When a foolish young shapeshifter goes against the wishes of her pack, and gets herself very publicly caught, the authorities find it impossible to deny the existence of the supernatural in their midst any longer; Gideon and her like are captured, bound for torture and a fiery end.
Should Gideon give up her sisters in return for a quick death? Or can she turn the situation to her advantage?
Novellas and novelettes are something I’ve developed more and more of an appreciation for during my time as a book blogger, so when I came across this Tor novella a few years ago and discovered a witch was at the centre of it I knew I’d have to get my hands on a copy.
Hi. My name’s Jess and I’m witch trash.
Of Sorrow and Such is a strange little novella in some ways because I enjoyed Angela Slatter’s writing – I’d like to read more from Australian writers, and Slatter is an author I’d try again in future! – and yet here I am, writing this review just a few hours after I finished it, and I already have a feeling that this probably isn’t a story that’s going to stick with me because it’s a story I’ve seen plenty of times before.
One of the problems with loving stories about witches is that it can be hard to find ones that feel completely new because, understandably, many western writers play on tropes that come from the history of Europe and North America.

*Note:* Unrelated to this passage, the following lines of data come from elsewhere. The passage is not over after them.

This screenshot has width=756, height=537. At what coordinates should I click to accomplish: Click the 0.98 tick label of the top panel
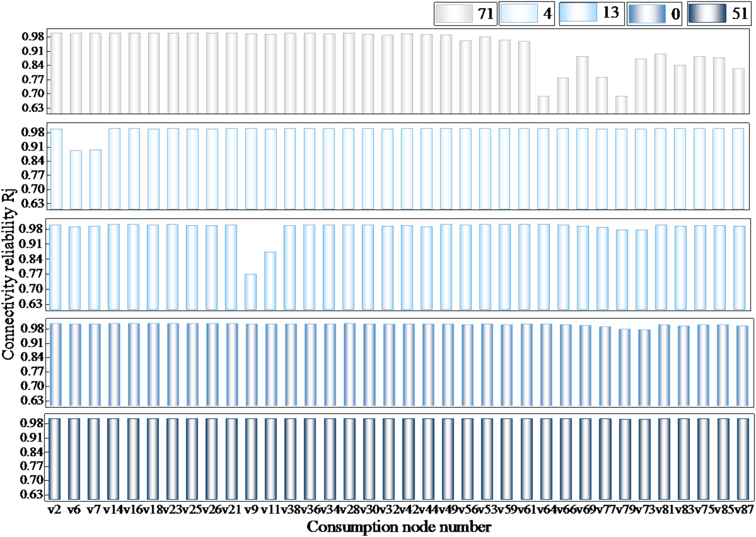click(33, 37)
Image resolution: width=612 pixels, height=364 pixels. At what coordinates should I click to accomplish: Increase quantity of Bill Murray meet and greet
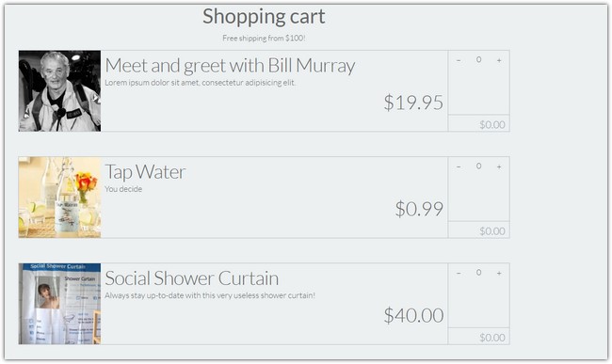[499, 60]
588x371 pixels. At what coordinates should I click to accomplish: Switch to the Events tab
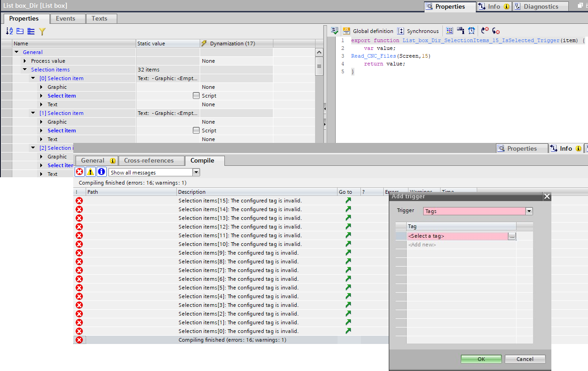(65, 18)
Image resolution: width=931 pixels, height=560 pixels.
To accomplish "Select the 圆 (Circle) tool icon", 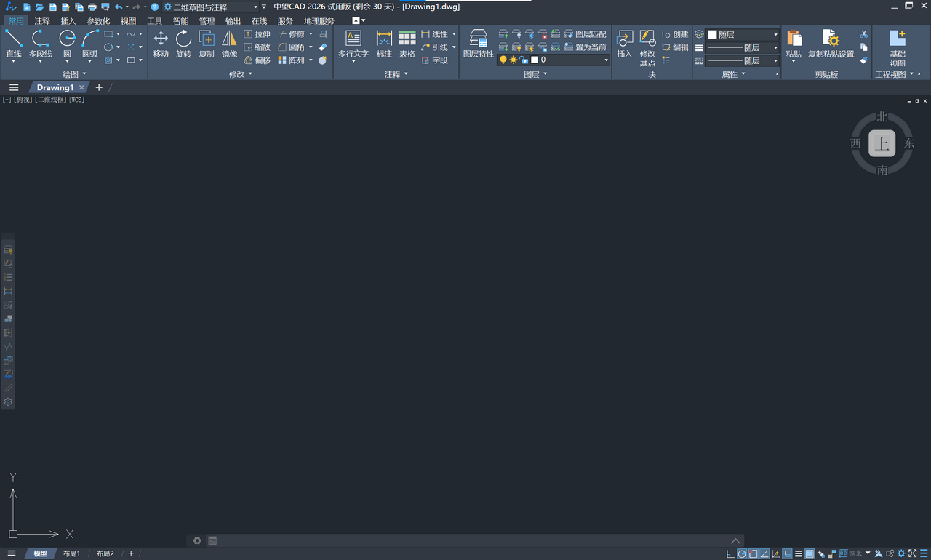I will (67, 44).
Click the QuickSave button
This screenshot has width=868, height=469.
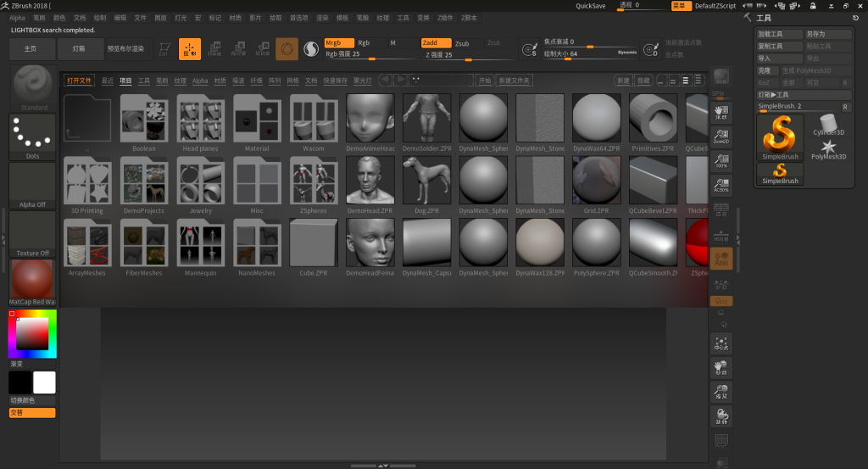(x=591, y=5)
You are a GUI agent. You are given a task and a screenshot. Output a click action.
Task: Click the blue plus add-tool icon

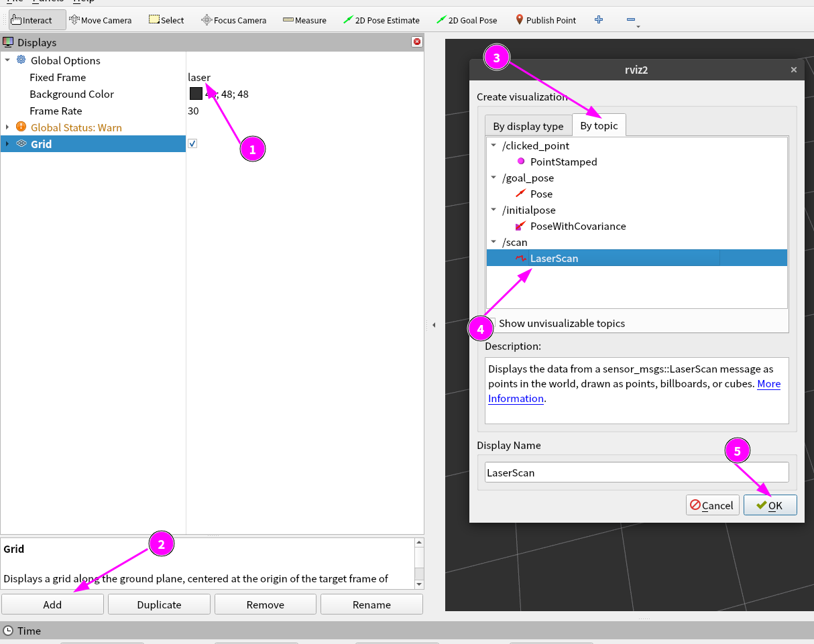point(599,20)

Stories don’t need to be completely new and different to be enjoyable either, and I did enjoy this story, but to be honest the characters didn’t feel all that different to characters I’ve encountered before in stories like this.
I was hoping to love Mistress Gideon, and yet while I certainly didn’t dislike her and I often felt sorry for her, she hasn’t got under my skin the way I expected her to or hoped she would. Her adopted daughter, Gilly, is another character I feel like I’ve seen plenty of times in stories like this, and she’s someone I’d’ve liked to have seen more from because I wasn’t quite satisfied with how this story left her – it didn’t seem to fit with who she was the rest of the time.
Part of my issues with this novella could very well be from what I discovered in the afterword, though, which is that Mistress Gideon is a character who’s popped up a few times in Slatter’s other work. I assumed this novella could be read on its own – and it definitely can be! – but I wonder if I might have got more from it if I was familiar with Slatter’s wider world and Mistress Gideon’s other appearances in it.
All that aside, I liked the way this story was written and this tale was an oddly comforting one in some ways because it hits all those beats I’m familiar with from other witch stories and I think other readers who love witches would appreciate that, too. Alternatively, if you’re someone who rarely reads about witches then this novella would be a great introduction to a lot of the themes that are guaranteed to appear in a story that has witches at its centre.